◆ Task goal ◆
For each line in the data that includes "computer", make a copy.

◆ Dataset entries ◆
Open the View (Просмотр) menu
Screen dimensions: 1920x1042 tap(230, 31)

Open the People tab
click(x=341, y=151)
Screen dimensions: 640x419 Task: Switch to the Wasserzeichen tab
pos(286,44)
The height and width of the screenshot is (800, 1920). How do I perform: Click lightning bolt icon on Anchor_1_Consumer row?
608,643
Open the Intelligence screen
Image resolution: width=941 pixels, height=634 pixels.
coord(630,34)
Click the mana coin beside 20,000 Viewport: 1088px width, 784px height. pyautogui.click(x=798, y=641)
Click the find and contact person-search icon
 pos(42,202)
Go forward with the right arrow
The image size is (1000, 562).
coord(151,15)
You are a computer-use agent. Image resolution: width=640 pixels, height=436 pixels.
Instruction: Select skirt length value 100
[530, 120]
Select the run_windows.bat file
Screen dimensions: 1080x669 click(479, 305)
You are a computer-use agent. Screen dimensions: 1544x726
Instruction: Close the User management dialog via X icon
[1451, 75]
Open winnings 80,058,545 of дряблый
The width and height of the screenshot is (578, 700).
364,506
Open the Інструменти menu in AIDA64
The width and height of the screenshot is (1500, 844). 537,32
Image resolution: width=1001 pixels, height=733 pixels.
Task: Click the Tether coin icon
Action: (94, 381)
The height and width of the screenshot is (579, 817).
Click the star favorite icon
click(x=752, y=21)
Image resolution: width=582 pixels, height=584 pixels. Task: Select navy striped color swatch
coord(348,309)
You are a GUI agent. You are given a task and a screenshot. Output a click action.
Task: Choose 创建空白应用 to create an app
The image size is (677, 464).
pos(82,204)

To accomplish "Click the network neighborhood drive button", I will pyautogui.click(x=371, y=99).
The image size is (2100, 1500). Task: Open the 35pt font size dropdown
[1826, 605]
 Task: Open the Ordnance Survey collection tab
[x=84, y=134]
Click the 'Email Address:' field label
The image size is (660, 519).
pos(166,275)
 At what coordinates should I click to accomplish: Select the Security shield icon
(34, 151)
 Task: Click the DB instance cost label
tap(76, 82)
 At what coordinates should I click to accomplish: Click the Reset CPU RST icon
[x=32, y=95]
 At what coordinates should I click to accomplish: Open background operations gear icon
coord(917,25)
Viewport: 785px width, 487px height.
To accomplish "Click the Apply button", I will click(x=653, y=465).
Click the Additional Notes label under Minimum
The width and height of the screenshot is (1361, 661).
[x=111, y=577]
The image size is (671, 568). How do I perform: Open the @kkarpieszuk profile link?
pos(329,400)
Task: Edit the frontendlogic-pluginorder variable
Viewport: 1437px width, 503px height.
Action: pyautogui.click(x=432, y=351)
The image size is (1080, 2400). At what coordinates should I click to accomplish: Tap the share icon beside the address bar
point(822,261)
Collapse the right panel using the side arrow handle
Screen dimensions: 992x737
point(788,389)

◆ Written response ◆
You are a computer-use agent. Image resolution: width=640 pixels, height=436 pixels.
You are a computer-use agent. Screen dimensions: 1544x726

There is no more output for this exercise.